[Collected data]
+++++
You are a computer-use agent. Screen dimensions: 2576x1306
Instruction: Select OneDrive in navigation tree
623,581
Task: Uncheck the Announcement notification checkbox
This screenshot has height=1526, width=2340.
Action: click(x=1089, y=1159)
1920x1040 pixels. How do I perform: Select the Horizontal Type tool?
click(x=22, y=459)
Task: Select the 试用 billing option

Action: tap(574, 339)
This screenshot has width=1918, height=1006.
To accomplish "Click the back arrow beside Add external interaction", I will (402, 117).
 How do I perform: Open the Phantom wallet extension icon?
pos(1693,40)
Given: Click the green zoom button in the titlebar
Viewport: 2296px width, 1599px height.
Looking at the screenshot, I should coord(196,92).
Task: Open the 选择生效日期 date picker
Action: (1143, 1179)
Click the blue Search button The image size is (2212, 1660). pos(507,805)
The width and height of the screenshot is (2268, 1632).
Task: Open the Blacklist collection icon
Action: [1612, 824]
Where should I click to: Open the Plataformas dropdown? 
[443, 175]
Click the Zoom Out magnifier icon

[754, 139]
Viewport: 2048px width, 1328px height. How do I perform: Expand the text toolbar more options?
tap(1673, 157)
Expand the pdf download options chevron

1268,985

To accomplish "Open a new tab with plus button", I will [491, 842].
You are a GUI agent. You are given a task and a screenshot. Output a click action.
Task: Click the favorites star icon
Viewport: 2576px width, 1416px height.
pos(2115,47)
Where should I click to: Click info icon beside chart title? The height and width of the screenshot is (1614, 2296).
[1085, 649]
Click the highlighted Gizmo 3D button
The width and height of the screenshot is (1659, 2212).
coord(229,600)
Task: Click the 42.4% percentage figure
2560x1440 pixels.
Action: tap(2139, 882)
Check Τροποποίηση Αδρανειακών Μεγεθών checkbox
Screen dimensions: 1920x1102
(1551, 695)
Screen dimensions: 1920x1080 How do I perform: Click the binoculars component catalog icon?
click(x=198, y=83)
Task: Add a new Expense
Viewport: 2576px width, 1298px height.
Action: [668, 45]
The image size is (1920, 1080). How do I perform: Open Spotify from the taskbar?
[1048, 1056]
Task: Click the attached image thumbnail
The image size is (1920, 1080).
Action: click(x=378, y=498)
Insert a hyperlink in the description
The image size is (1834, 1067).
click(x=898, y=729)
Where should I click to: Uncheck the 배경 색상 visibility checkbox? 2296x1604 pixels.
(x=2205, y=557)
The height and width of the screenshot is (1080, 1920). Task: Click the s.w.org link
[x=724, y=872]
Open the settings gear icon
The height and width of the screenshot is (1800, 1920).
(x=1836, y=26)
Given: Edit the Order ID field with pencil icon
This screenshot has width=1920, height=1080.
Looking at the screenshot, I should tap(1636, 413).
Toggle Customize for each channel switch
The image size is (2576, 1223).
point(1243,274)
+++++
Task goal - Collect every line from the records above that contains the word "agent".

Solution for this problem -
You are a computer-use agent. Screen dimensions: 2576x1306
You are a GUI agent. You are given a task and a screenshot. Output a click action.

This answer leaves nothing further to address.